In a nutshell
A startup based in Singapore and the Silicon Valley wanted to rewrite the rules of how big consumer brands connect with current and prospective customers. The Sweet service allows big brands to make offers to its millions of users, where the user is actually paid, or given a discount, if he avails of it through the Sweet app.
Challenges, not problems
The service and its app needed to serve large user communities across various countries, various regulatory regimes, and various demographics. The service therefore needed to target the right offer to the right user in the right country, and in compliance with the regulations applicable to him. For instance, you don’t want to deliver an offer for discounted bottle of brandy to an underage user, or a user in a country which does not permit alcohol, or a user in a country where the brand does not sell its brandy.

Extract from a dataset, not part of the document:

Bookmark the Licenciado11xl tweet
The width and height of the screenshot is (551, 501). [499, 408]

Sweet also needed to remit money directly from the manufacturer to the user who availed of an offer. Hundreds of thousands of users may click “Accept” on a popular offer in a day and then all of them would need to be paid $20 each, straight into their bank accounts. So, Sweet needed automatic funds remittance interfaces through partner banks. This meant that it needed to remember bank account details of all its users, which immediately brought Sweet under the purview and control of banking regulations of each country it operated under. It is one thing to offer a service, quite another to withstand the audits and compliances of a dozen different federal reserve banks and regulators.
Sweet needed to cross the “English divide”. The biggest growth markets for such services are outside the English speaking world. What makes the challenge bigger is that these markets do not even use the Roman script — they come from the R2L and CJK parts of the planet. These are any UI designer’s favourite nightmare.

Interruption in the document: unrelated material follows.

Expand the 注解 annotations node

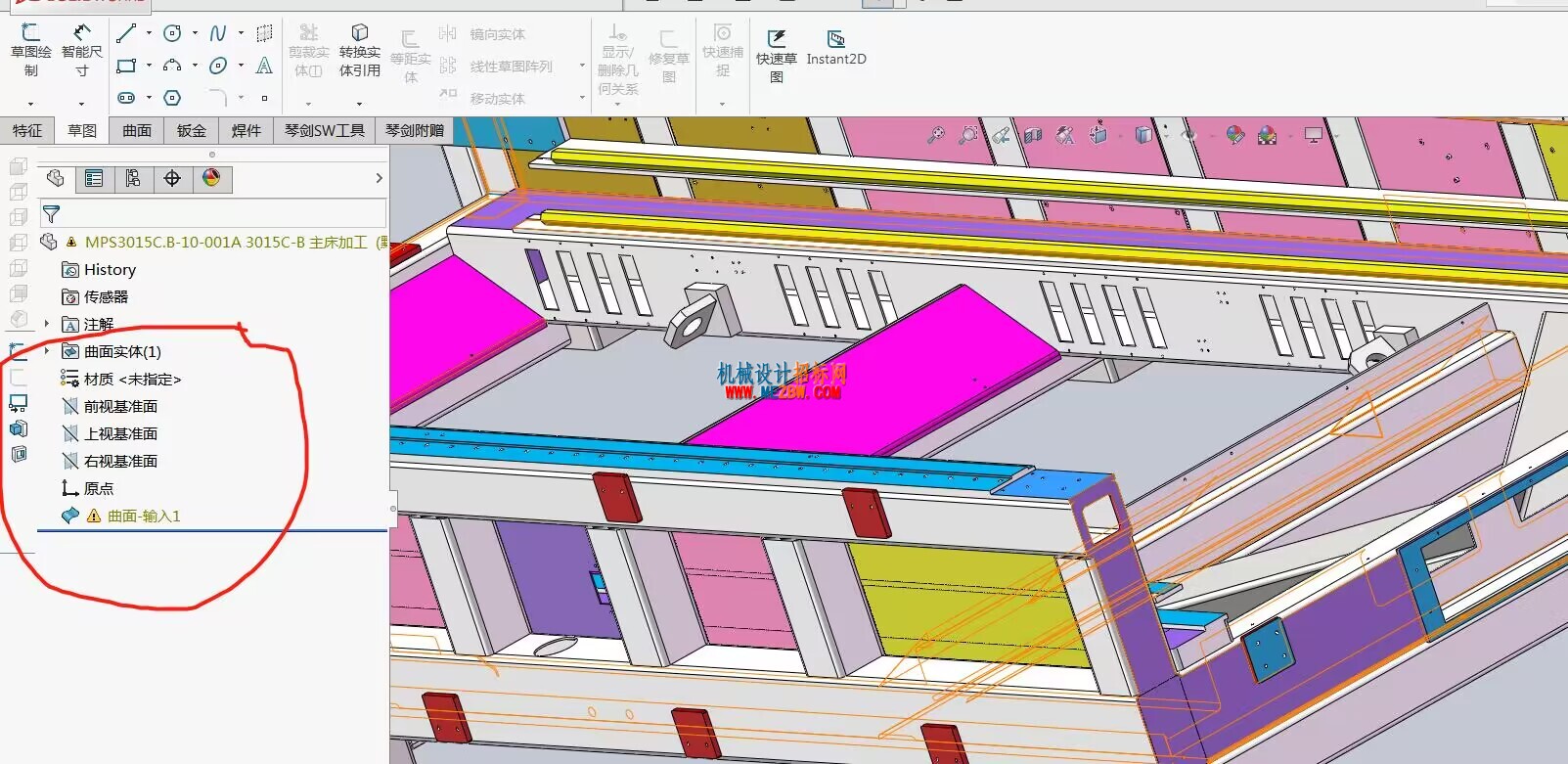click(x=47, y=324)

Finally, Sweet was aiming for a very large multi-country footprint, in which case, the sheer scalability of the service needed to be next only to eBay or Amazon. Not an easy ask.
Solutions, not ideas
We designed the system to be scalable from the word go. On the server side, everything could be spread across multiple servers, with loosely coupled processes communicating with each other, providing great flexibility.

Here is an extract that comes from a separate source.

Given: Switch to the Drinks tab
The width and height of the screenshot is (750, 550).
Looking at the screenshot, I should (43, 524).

The server-side code was written in PHP, and the app was in Ionic.
The code was heavily parameterised to support language switching, and the UI was designed carefully for fast market penetration and quick user acceptance with minimum effort from the user’s side. The UX and UI for the app was designed by one of the leading design houses of Silicon Valley, who have ex-Apple designers on their team.
Now that’s value
This system was designed and built with very tight resources and timeline, as is the case with most hot startups. We used a tightly managed sprint based development process, and included key managers from the client’s team into each sprint for feedback and course correction.
The service was launched at GITEX, a giant consumer electronics trade show in the Middle East. There was a team on ground to persuade attendees to sign up for Sweet, and more than 11,000 new users signed up in five days. Offers were delivered to these users in this event itself, with hyper-local connects with exhibitors at GITEX. We operated a customer support call centre out of Mumbai, India to facilitate this campaign. It was a huge success.